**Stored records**
- - -

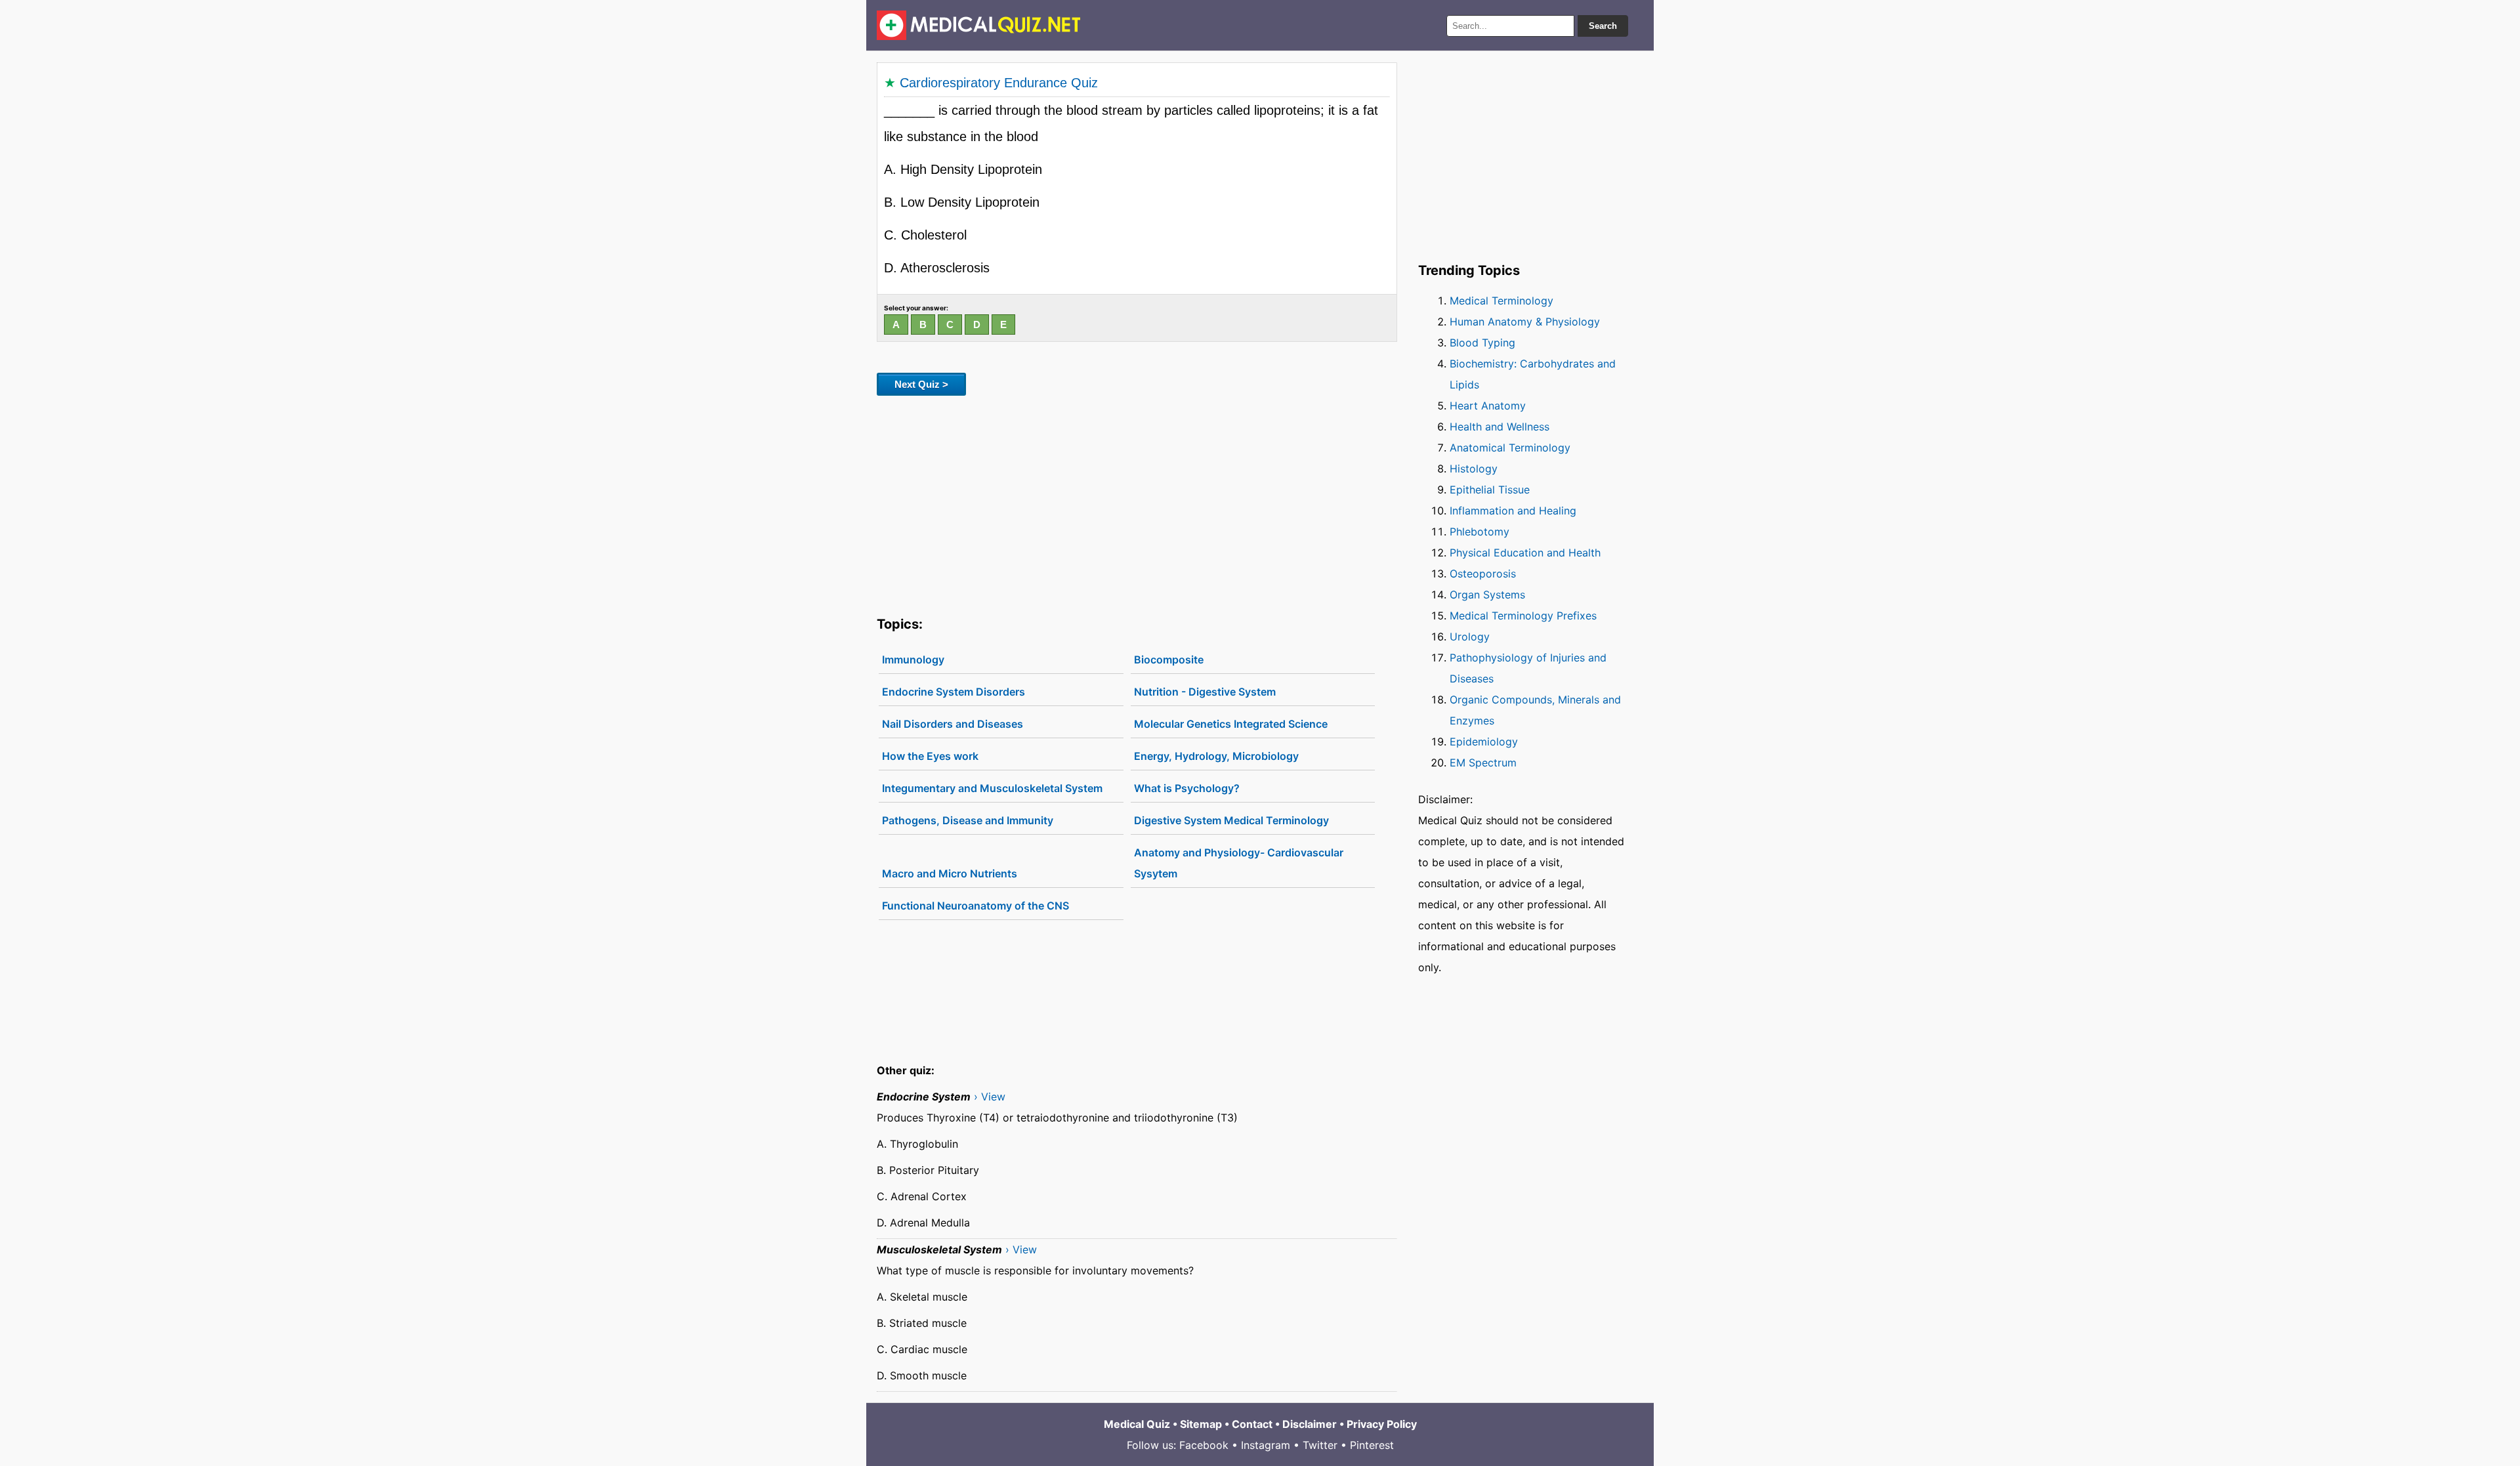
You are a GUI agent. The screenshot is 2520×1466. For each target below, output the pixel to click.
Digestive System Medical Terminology (1231, 820)
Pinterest (1372, 1445)
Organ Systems (1487, 594)
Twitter (1320, 1445)
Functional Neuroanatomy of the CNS (975, 905)
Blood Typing (1482, 342)
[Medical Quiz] (979, 25)
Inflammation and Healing (1513, 510)
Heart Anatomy (1488, 405)
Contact (1252, 1424)
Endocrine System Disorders (953, 691)
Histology (1474, 468)
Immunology (913, 659)
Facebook (1203, 1445)
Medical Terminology (1501, 300)
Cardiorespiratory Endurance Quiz (999, 82)
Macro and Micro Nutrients (949, 873)
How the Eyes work (930, 756)
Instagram (1265, 1445)
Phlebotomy (1479, 531)
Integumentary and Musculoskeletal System (992, 788)
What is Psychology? (1187, 788)
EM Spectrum (1483, 762)
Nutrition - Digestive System (1205, 691)
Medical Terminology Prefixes (1523, 615)
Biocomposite (1169, 659)
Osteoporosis (1483, 573)
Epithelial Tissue (1490, 489)
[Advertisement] (1137, 503)
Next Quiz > (921, 384)
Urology (1470, 636)
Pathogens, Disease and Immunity (967, 820)
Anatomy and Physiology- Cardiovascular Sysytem (1238, 863)
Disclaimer (1309, 1424)
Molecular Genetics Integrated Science (1231, 723)
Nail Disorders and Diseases (952, 723)
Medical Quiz (1137, 1424)
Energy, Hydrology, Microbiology (1216, 756)
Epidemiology (1484, 741)
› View (989, 1096)
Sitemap (1201, 1424)
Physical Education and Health (1525, 552)
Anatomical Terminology (1510, 447)
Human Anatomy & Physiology (1525, 321)
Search (1603, 26)
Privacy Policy (1382, 1424)
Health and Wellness (1499, 426)
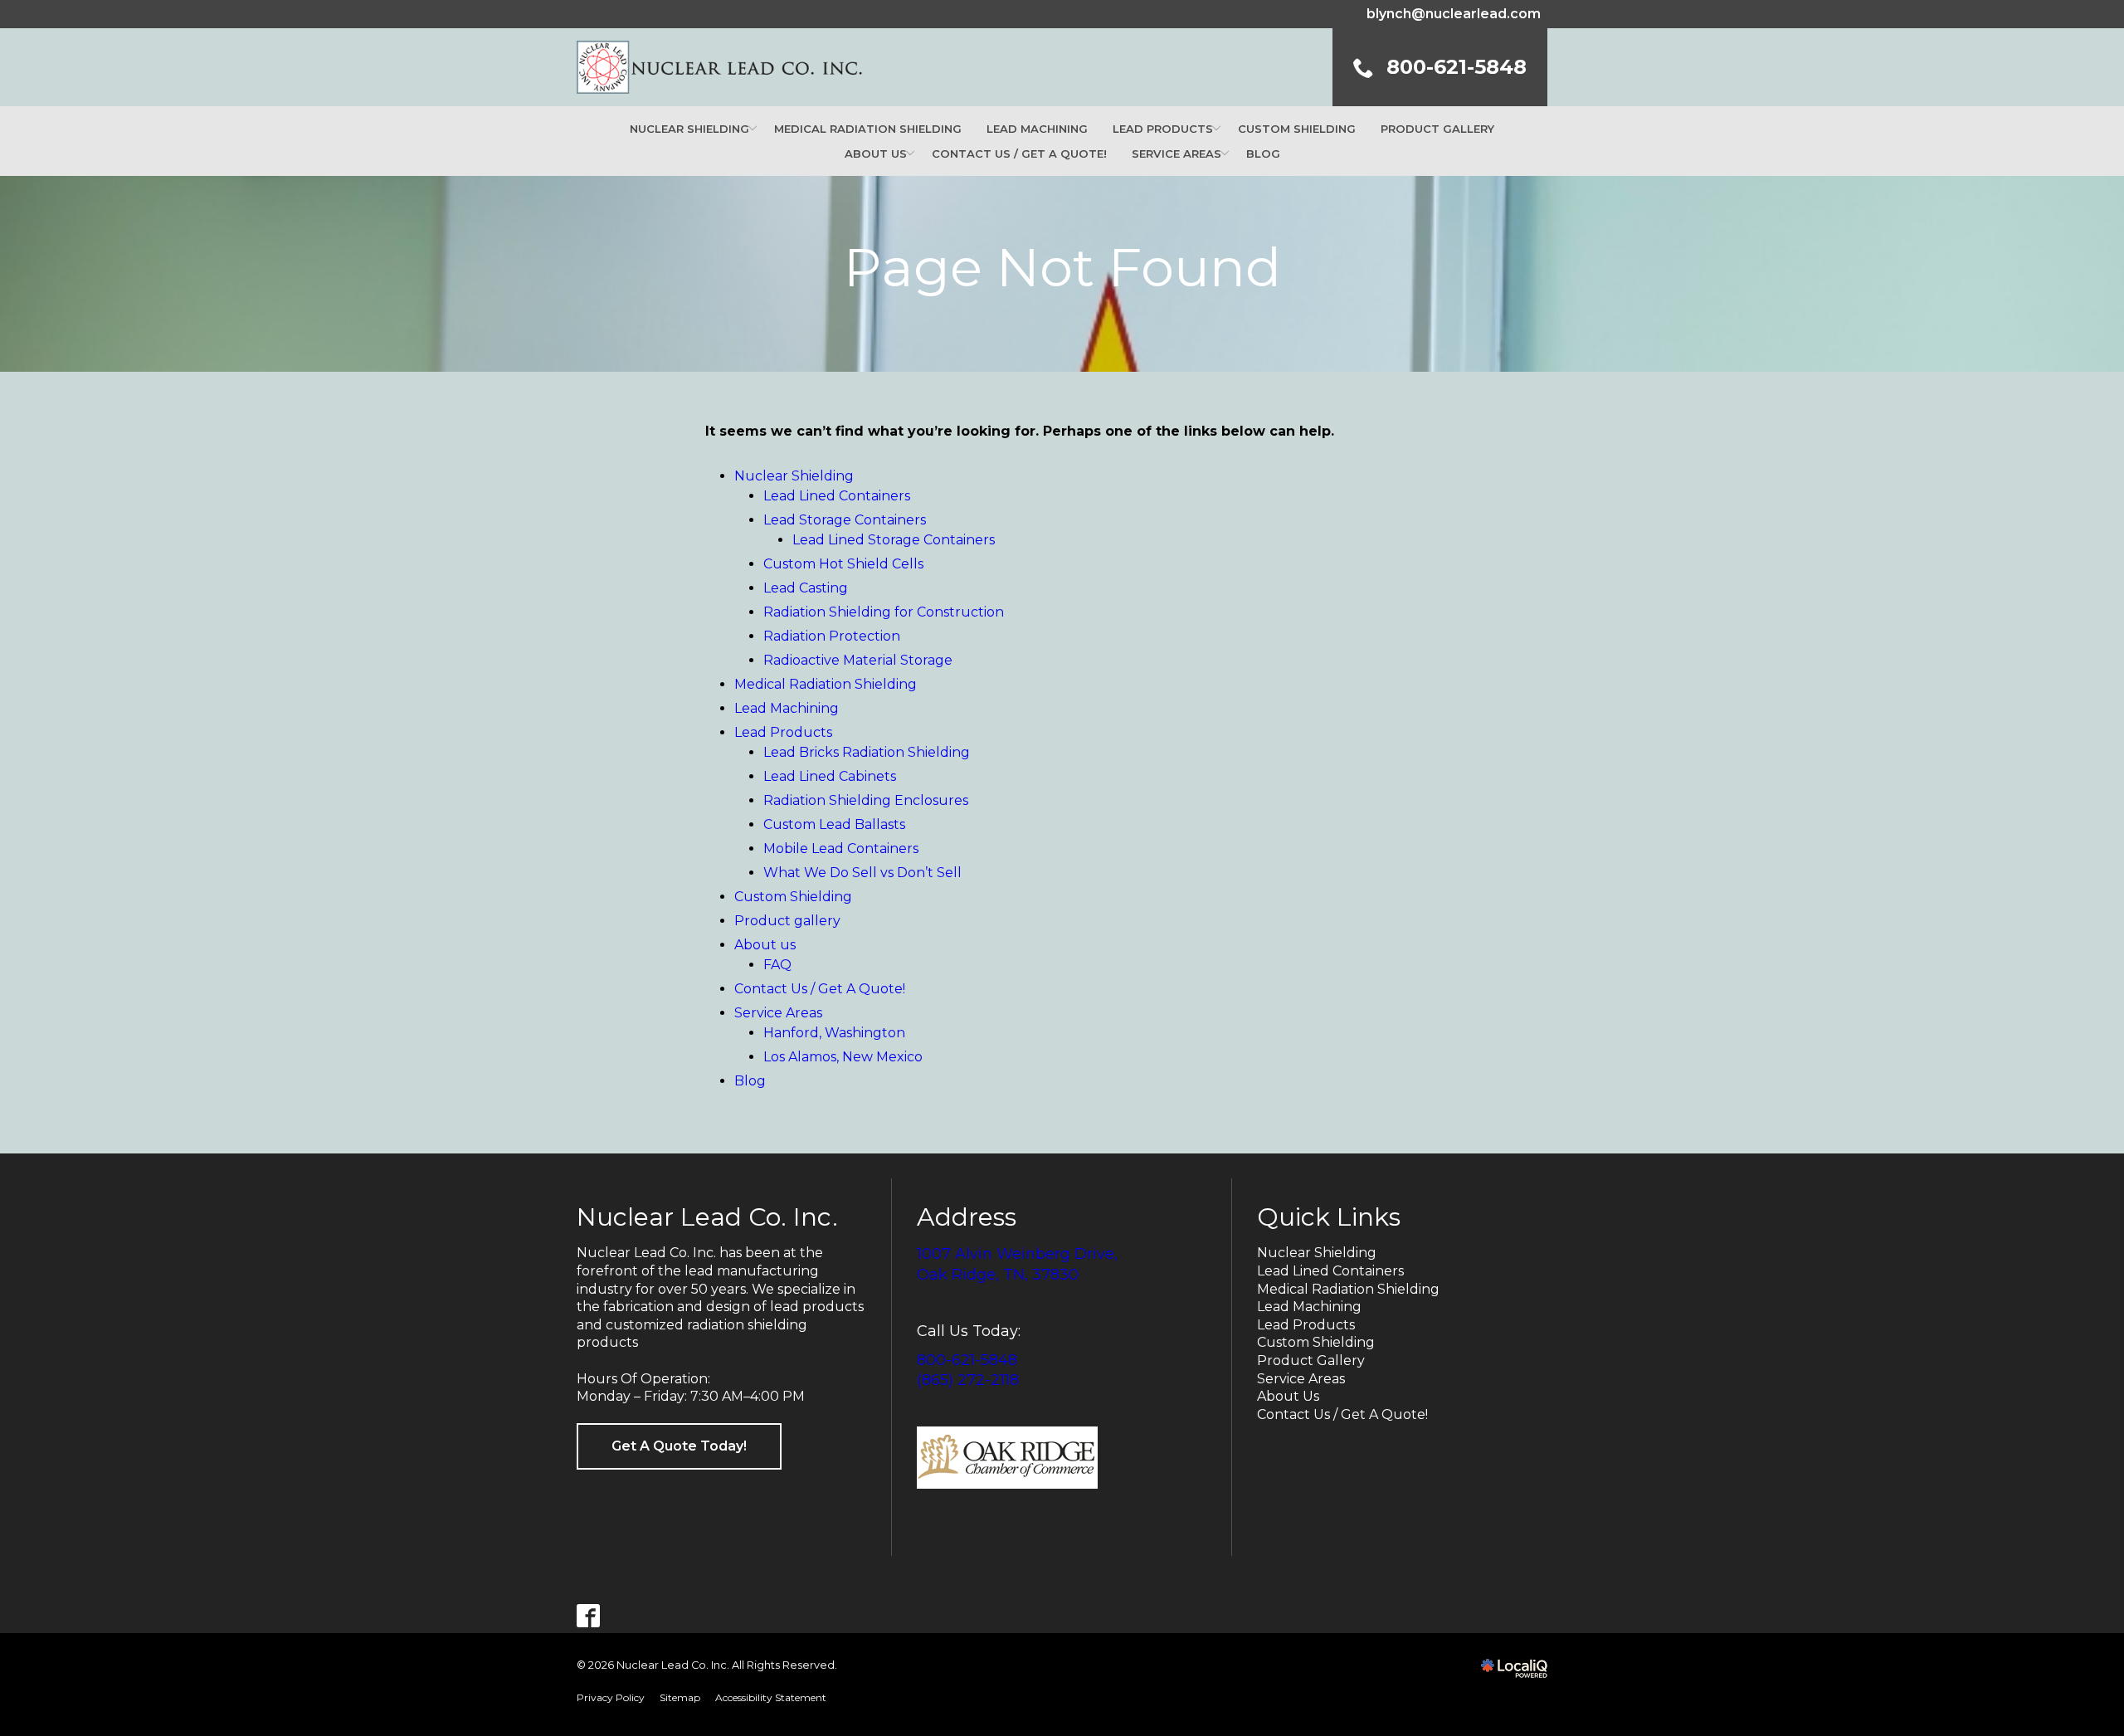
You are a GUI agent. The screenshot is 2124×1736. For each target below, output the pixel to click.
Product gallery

- - -

**Task description**
Begin with the line containing "Human Anatomy & Physiology (1525, 321)", stop at the last line of the records above, and copy every line in between exactly, both ends included, with no pictures.

**Written reply**
Human Anatomy & Physiology (1525, 321)
Search (1603, 26)
Privacy Policy (1382, 1424)
Health and Wellness (1499, 426)
You are a GUI agent. The screenshot is 2124×1736. For each target below, output the pixel to click.
Product gallery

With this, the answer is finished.